## TASK DIRECTIONS
Below are records to reproduce in full; copy them exactly but keep the pictures out.

## THE DATA

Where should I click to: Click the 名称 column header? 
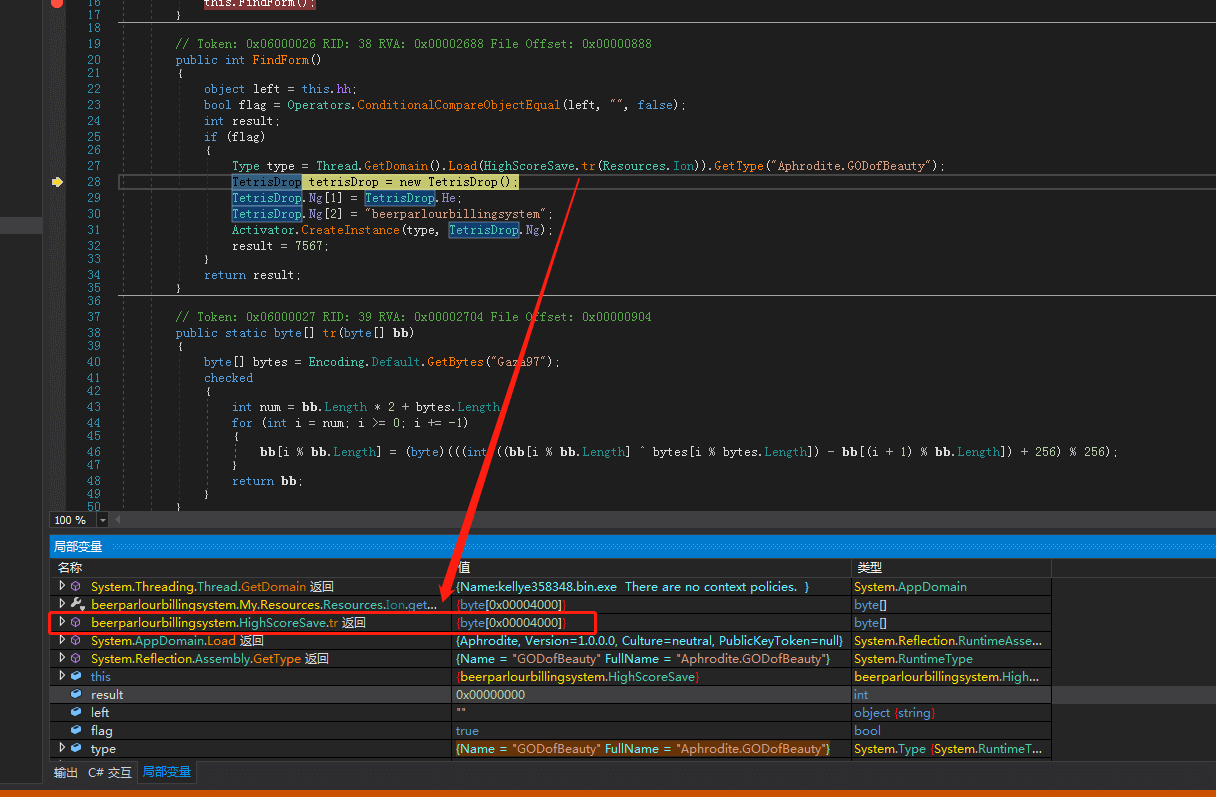point(70,568)
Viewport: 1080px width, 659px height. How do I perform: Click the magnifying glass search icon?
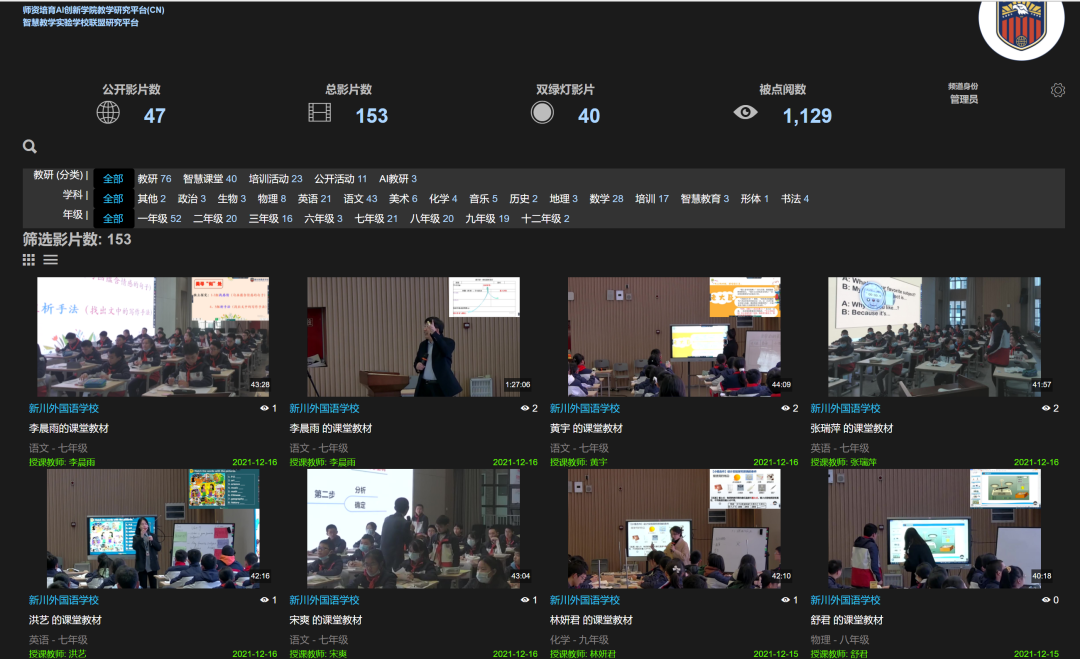30,147
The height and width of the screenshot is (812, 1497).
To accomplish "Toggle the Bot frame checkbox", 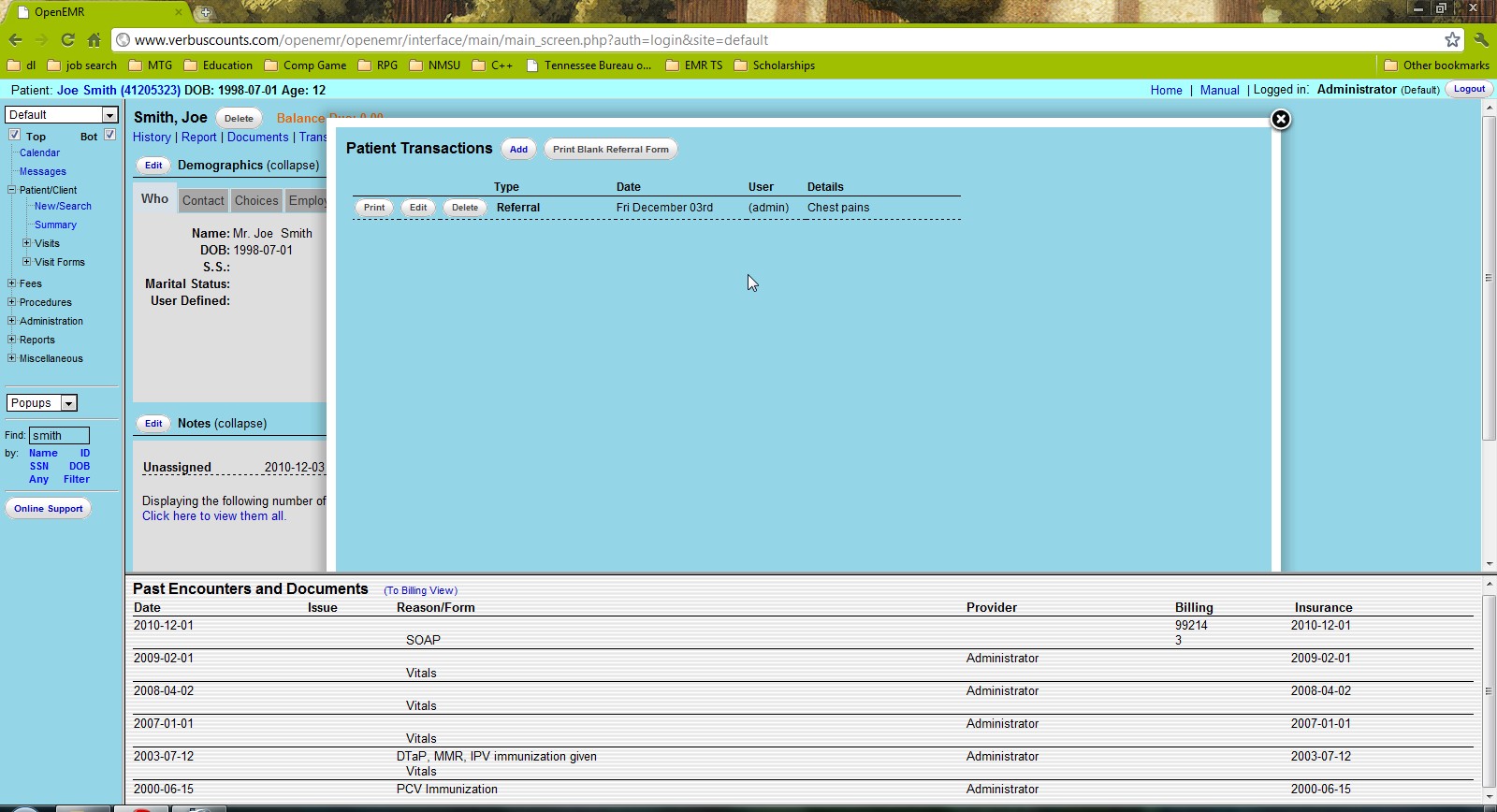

## EXERCISE OUTPUT
Where should I click to: Click the 名称 column header? 
point(70,568)
Viewport: 1080px width, 659px height. How do I perform: Click the magnifying glass search icon?
30,147
The height and width of the screenshot is (812, 1497).
To accomplish "Toggle the Bot frame checkbox", 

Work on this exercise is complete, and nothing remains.